The Cannes context matters because the festival adjourns Saturday evening at the Grand Théâtre Lumière, and the Soderbergh title is the most ambitious AI-financed work to appear inside the 79th edition. [5] Park Chan-wook's jury did not place it in Competition, which means it did not need to be discussed in the Palme d'Or deliberations. The placement Out of Competition gave Meta its credit and Soderbergh his stage without forcing the festival to take a position. The political compound of the 2026 Cannes — Almodóvar's "monsters" line about Trump, Paul Laverty's blacklist charge, the Free Palestine pin worn on the carpet, and now Meta in the credits of a Lennon doc — is the through-line.
There is no good analogy for what Meta did here. Apple Music's purchase of the Beatles back catalog in 2010 was a distribution deal. Spotify's exclusive arrangements with podcasters paid for content, not for tools used inside content. The Beatles' 2023 "Now and Then" AI vocal cleanup was the precedent Sean Ono Lennon cited in blessing this work, but that cleanup was done by Peter Jackson's team for the surviving Beatles. The Soderbergh-Meta partnership is the first time a generative-AI platform has received front-line credit on an estate-licensed documentary about a deceased major artist. The legal landscape for what this means in the next contract is not settled.

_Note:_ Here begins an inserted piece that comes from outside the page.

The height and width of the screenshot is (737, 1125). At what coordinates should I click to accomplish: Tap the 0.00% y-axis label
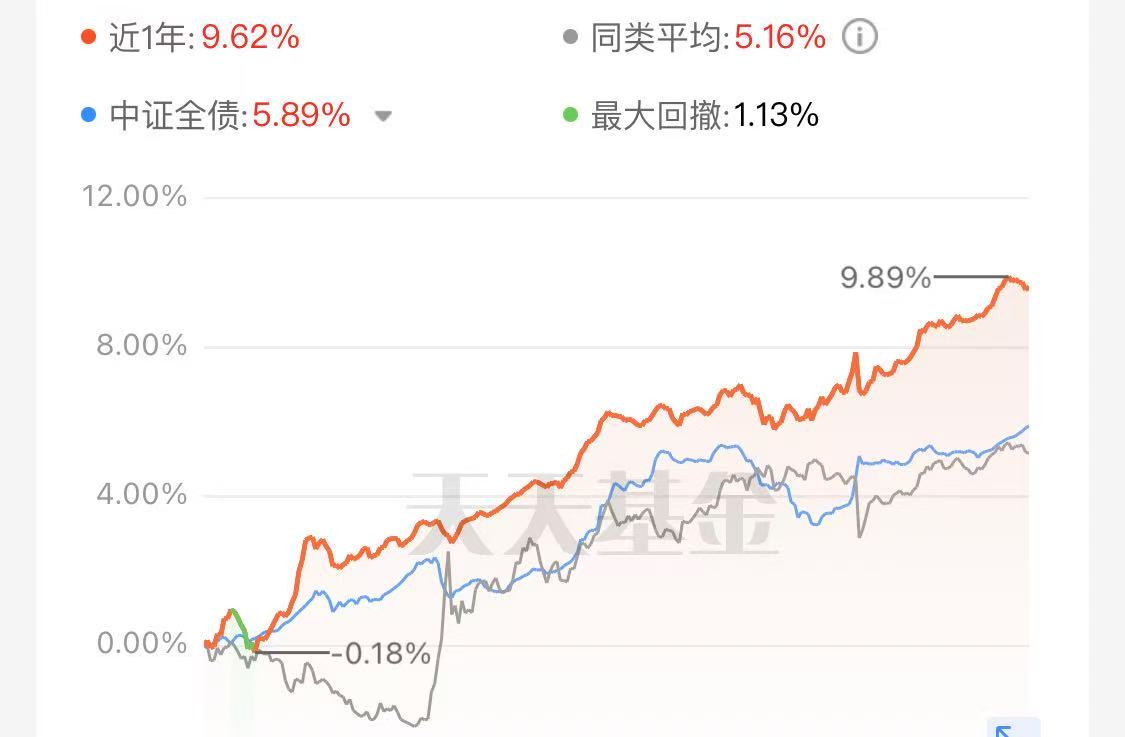click(142, 643)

What the next ten days will tell us: whether Yoko Ono, through a spokesperson or in writing, names a position on the AI use. Whether Sony Pictures Classics, which still has not commented on Almodóvar's Wednesday "monsters" line, takes a Saturday adjournment posture on its own slate. Whether the next major estate — Bowie, Cohen, Prince — fields an inbound from Meta or from Anthropic or from a Vatican-adjacent panel partner asking for a comparable arrangement. The structural question is not whether AI gets used. It is whether the platform that supplies the tool gets to write itself into the credits, and whether the rights administrator gets to read the script before signing the term sheet.

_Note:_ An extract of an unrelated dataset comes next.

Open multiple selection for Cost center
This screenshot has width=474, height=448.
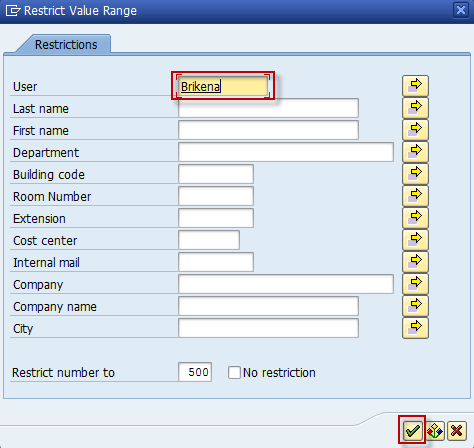415,240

The Lennon family's posture on this question will set the precedent that the Cohen, Bowie, and Prince estates will be asked to confirm or contest. The film exists; the credit is in the title bars. The administrators of the next generation of legacy catalogues are reading what was filed at Cannes this week with a particular care, because the next ten contracts will be priced against it.